Entries provided:
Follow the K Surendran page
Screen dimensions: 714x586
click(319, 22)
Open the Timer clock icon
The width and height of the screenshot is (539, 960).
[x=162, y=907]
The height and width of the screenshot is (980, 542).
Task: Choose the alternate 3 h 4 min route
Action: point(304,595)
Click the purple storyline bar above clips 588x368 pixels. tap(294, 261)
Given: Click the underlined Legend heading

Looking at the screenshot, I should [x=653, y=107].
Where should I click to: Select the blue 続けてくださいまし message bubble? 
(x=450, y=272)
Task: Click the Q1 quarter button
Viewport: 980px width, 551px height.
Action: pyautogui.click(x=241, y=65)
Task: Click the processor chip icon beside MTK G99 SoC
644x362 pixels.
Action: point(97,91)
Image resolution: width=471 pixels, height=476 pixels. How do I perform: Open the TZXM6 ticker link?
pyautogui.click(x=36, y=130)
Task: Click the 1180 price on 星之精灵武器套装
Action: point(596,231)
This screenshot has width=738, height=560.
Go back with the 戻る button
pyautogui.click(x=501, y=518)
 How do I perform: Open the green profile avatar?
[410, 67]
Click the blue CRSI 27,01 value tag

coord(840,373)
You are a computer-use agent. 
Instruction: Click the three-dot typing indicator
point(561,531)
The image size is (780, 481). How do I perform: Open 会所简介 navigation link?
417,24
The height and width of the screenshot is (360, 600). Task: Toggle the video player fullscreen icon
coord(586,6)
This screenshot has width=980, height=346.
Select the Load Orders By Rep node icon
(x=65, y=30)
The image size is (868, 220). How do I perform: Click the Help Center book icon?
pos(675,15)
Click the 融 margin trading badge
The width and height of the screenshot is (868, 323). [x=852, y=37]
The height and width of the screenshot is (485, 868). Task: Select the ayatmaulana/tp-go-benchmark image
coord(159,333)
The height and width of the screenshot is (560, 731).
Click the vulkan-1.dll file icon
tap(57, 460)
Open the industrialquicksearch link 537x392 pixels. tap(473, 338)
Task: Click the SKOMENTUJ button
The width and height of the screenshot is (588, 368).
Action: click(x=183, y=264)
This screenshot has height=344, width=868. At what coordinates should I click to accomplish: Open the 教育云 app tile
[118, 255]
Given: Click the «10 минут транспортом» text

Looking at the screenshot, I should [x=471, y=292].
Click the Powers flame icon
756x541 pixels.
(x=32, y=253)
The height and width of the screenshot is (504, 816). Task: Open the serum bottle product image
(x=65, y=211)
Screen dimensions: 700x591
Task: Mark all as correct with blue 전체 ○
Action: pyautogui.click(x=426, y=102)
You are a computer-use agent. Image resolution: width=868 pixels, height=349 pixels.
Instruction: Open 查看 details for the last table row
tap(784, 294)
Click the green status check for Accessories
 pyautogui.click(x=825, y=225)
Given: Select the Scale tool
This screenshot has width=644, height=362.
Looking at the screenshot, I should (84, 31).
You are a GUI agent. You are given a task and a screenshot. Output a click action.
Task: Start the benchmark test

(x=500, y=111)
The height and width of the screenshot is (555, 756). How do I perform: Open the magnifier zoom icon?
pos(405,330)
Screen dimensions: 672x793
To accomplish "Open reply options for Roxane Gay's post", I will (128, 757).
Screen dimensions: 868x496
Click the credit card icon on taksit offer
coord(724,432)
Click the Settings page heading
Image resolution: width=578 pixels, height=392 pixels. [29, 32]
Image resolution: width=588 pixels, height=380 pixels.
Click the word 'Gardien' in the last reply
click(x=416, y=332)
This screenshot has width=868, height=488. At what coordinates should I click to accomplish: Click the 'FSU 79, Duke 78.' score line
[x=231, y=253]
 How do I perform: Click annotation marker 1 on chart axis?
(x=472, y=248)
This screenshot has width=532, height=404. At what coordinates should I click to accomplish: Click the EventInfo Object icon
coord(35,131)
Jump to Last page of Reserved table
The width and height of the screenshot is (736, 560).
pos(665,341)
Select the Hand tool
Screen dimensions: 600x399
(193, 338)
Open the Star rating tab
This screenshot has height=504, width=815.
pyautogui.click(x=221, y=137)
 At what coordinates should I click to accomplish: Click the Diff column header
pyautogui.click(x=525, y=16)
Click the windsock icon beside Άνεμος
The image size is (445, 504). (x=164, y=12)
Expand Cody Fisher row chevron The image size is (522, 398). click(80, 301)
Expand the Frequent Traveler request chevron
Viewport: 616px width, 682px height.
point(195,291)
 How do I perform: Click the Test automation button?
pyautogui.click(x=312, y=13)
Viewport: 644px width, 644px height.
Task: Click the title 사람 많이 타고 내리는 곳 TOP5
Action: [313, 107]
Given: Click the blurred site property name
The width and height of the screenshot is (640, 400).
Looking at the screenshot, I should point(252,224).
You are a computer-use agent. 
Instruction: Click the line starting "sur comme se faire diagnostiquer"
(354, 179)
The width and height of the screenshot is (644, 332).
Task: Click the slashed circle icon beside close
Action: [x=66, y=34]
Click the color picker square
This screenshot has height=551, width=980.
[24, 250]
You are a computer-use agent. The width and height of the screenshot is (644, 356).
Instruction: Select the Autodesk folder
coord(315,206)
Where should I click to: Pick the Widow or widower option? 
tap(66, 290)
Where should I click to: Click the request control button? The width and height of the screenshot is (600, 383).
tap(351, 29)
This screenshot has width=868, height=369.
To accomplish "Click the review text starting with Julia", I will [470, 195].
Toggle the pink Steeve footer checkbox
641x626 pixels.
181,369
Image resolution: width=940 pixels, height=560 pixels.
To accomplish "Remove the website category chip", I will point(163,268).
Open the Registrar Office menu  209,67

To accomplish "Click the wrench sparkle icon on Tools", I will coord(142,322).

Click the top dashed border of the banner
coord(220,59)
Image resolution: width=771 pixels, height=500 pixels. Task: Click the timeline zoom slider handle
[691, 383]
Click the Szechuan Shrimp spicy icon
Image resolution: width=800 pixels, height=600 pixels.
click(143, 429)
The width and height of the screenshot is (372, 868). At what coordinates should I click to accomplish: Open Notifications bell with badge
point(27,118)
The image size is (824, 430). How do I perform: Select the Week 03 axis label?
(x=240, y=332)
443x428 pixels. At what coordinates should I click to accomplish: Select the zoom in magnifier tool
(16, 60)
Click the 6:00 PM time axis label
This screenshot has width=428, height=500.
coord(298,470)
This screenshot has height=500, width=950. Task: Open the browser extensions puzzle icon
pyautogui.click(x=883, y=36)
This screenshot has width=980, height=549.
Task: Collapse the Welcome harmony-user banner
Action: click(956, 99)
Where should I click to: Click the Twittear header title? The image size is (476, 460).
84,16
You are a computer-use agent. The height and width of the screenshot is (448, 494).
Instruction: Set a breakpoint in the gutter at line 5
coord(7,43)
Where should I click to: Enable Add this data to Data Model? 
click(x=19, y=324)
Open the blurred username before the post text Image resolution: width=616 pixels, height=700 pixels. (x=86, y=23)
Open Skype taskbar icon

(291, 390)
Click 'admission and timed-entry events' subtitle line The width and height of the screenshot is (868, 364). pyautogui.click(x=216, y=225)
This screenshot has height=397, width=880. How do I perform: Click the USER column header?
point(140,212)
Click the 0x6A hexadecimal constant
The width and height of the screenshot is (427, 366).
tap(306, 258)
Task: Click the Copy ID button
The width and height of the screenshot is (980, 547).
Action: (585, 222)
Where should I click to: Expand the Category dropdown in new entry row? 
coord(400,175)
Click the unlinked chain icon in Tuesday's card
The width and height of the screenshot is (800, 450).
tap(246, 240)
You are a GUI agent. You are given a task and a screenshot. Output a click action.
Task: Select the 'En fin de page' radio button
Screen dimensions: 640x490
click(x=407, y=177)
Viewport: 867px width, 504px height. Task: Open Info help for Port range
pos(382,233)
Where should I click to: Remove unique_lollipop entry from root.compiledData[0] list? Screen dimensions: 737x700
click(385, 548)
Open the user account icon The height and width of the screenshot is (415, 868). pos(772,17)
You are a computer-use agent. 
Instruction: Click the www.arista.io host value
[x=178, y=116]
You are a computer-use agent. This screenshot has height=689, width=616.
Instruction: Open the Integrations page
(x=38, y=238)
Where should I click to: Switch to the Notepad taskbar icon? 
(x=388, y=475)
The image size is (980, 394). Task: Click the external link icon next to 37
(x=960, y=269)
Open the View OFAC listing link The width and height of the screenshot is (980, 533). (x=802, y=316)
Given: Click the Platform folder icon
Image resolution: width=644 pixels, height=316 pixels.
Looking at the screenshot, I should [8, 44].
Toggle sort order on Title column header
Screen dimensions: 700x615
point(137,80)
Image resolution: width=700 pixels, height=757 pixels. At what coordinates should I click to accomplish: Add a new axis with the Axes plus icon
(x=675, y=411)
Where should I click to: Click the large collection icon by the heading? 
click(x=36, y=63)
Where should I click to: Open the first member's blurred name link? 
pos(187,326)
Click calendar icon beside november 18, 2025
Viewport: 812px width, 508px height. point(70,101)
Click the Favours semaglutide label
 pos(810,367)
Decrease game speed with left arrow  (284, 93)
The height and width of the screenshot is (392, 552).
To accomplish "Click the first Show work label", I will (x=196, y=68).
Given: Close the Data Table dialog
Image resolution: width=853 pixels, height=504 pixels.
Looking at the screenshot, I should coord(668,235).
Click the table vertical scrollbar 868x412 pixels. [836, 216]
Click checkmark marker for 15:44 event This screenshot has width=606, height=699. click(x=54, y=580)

Exercise: Within the data above, how many lines include the string "computer"? Answer with the number by itself.

Reply: 7